Système démocratique…
L’événement qui se poursuivra jusqu’au 24 septembre traitera de tous les aspects et propositions de réforme, à savoir la création d’un ministère des Services de sécurité, le rôle des collectivités locales, les exigences constitutionnelles, législatives et politiques de la réforme. Il s’agit aussi de la sécurité humanitaire, du déploiement sécuritaire, de la police de proximité, de la déontologie policière et du rôle des renseignements dans la sécurité.
«La solution est dans le système démocratique», affirme M. Ben Achour pour qui il n’est pas possible de demander des comptes à l’agent de sécurité qui ne fait qu’exécuter les ordres. «La responsabilité des dépassements de l’appareil sécuritaire doit être assumée par les hommes politiques. Le principe d’obéissance est bien connu dans le domaine sécuritaire et on ne peut condamner les agents de sécurité que pour des actes criminels», insiste-t-il. Une réflexion qui s’accorde bien avec les efforts de réconciliation.
Respect des principes…
Pour Haykel Ben Mahfoudh, chercheur dans le domaine sécuritaire, le premier chantier auquel il faut s’attaquer est la construction d’une nouvelle légitimité du système sécuritaire pour pallier au manque de confiance. Il s’agit de mettre en place une politique sécuritaire claire, par l’évaluation des besoins sécuritaires, leur légalisation et la définition des priorités. «Mais le plus important est de s’approprier cette politique et la réforme qui s’ensuit, appliquer les principes de bonne gouvernance, du respect de la loi et de la transparence», estime-t-il.

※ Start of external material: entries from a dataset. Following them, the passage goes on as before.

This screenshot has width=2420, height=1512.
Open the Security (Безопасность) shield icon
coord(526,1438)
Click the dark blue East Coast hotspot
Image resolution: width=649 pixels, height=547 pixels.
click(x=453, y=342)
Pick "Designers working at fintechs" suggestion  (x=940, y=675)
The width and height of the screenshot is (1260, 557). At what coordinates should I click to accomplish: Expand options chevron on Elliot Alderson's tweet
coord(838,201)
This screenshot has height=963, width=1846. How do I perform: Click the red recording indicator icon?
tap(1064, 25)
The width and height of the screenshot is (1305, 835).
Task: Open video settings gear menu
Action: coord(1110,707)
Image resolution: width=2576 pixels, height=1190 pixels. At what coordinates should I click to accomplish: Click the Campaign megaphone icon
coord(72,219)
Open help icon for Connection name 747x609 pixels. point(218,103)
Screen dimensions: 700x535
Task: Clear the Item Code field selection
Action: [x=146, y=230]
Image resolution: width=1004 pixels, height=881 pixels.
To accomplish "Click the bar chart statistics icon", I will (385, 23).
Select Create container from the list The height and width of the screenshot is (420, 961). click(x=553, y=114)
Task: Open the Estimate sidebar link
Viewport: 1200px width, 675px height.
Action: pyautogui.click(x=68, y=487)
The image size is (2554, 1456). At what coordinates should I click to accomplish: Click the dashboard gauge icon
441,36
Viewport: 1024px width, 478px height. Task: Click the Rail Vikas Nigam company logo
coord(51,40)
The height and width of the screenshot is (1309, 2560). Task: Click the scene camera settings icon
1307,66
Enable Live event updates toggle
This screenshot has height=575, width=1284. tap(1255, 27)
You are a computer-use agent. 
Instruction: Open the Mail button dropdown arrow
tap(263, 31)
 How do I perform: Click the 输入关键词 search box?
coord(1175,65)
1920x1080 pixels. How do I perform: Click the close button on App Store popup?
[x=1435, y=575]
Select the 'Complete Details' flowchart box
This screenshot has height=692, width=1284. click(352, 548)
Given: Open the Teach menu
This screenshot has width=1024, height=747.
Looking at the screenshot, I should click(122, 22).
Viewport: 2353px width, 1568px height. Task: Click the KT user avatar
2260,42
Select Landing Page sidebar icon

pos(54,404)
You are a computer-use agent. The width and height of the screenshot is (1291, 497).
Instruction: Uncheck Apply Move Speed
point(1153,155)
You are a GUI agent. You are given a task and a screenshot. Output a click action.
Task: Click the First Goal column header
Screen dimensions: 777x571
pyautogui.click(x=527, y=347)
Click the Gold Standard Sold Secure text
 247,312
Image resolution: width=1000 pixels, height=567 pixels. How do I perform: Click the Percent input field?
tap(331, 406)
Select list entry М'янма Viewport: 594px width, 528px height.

Selon lui, 1.740 textes juridiques réglementent le secteur sécuritaire, publiés durant la période 1952-2011. On compte 1.300 textes qui sont encore exécutés alors qu’ils ne répondent pas suffisamment aux principes cités ci-dessus. Pour M. Ben Mahfoudh, il ne faut pas se suffire à des réformes partielles mais à une réforme de tout le système.
Police républicaine…
Mais pour Mohamed Lassâad Derbez, commissaire général de police, la réforme doit émaner d’un consensus entre les différentes parties concernées. Il propose un schéma directeur qui s’appuie essentiellement sur trois axes. Le premier axe consiste à réviser les missions des agents de sécurité et leurs prérogatives, essentiellement au niveau des unités sécuritaires. Le fait est qu’il n’y a pas une différenciation entre les missions de chaque unité.
Le deuxième axe concerne le déploiement sécuritaire. Un déploiement que M. Derbez affirme être à deux vitesses. Il propose que la capitale, vu son importance, se dote d’une composition spéciale alors que pour les régions, il faudrait assurer un équilibre au niveau des forces de sécurité présentes.
Le troisième axe consiste en la révision du système des ressources humaines. Il s’agit d’améliorer la formation dans le domaine, les recrutements et assurer un cursus professionnel pour les agents de sécurité et cadres du système sécuritaire. «Il est essentiel d’assurer l’équilibre entre l’effort consenti et la rémunération et le statut social pour que l’agent soit efficace.
Ceci lui procure une immunité pour les dépassements. L’objectif est de fonder une police républicaine et citoyenne qui soit au service du citoyen et non du régime quel qu’il soit», lance-t-il.
D’un autre côté, M. Ben Mahfoudh signale que le droit du citoyen dans la sécurité doit être inscrit dans la Constitution. «La sécurité est un service aux yeux du pouvoir mais c’est un droit aux yeux du citoyen qui est même au-dessus de la liberté», estime-t-il.